**ASSIGNMENT:** Which lines in the records below contain the word "window"? Copy each one out.

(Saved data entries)
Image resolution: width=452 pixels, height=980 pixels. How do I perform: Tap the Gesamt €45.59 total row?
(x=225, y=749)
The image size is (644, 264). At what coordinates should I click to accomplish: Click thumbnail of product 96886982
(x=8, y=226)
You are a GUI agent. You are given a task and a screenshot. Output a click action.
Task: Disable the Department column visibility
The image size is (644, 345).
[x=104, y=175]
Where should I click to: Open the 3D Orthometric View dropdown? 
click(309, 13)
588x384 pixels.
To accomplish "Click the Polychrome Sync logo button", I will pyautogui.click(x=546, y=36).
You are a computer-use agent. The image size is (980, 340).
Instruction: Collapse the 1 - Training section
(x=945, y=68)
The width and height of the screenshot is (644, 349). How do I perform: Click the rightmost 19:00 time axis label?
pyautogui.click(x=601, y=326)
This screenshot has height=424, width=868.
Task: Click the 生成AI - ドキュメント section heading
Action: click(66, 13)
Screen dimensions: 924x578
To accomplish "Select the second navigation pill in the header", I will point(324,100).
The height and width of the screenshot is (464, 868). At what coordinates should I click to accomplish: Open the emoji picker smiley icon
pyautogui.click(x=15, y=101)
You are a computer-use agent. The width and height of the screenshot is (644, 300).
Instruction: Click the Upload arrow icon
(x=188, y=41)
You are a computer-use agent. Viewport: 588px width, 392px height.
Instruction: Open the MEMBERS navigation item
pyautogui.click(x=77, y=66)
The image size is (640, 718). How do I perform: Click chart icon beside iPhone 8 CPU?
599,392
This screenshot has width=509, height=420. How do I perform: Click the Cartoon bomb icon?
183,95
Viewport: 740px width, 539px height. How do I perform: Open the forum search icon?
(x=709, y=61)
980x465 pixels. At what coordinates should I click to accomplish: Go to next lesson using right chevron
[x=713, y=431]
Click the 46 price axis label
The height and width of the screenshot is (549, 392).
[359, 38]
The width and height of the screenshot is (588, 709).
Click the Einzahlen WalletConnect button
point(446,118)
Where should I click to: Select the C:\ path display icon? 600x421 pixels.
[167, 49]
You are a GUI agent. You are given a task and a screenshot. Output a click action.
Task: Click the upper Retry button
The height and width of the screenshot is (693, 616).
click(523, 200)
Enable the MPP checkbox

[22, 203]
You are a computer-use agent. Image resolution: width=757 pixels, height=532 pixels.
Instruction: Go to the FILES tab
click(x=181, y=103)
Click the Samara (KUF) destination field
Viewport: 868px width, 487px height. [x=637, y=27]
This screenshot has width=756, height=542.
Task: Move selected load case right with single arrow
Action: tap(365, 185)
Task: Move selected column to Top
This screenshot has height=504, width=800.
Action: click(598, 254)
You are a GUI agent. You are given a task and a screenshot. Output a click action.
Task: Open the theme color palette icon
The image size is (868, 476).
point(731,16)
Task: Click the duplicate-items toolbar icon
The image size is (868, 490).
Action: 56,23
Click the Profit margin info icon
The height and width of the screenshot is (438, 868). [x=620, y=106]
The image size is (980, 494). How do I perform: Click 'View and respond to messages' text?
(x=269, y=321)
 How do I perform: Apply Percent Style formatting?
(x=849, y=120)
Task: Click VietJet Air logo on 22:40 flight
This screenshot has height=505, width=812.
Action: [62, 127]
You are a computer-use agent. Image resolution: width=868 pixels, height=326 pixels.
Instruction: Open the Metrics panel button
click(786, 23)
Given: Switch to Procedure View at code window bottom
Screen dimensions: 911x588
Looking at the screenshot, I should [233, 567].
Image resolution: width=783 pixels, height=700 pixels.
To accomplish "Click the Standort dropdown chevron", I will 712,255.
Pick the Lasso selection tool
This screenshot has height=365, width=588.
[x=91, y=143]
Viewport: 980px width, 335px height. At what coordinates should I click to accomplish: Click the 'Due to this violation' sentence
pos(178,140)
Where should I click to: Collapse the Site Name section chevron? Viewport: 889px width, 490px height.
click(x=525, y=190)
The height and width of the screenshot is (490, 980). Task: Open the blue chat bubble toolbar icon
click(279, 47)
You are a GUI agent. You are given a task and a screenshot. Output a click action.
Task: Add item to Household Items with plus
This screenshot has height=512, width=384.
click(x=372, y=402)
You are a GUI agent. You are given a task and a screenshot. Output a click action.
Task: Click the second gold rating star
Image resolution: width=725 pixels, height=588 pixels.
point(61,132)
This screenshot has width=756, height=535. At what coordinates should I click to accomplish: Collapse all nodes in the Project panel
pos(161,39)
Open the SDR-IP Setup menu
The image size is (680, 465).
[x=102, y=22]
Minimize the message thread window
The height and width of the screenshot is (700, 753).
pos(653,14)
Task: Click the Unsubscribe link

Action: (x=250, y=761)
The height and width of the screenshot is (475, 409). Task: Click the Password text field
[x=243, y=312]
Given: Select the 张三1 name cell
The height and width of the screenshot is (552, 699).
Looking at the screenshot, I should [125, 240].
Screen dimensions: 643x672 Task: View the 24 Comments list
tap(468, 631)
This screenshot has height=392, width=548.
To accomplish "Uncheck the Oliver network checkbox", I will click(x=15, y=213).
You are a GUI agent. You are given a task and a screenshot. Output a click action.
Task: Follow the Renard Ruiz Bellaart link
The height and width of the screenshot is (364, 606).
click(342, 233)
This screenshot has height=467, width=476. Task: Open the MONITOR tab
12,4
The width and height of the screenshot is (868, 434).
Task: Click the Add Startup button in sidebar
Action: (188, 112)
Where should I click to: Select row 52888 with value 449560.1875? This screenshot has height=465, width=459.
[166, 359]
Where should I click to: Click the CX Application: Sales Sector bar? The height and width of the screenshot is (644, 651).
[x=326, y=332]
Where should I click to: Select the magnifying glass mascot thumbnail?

**EXPECTED ANSWER:**
Given: Switch to Procedure View at code window bottom
Minimize the message thread window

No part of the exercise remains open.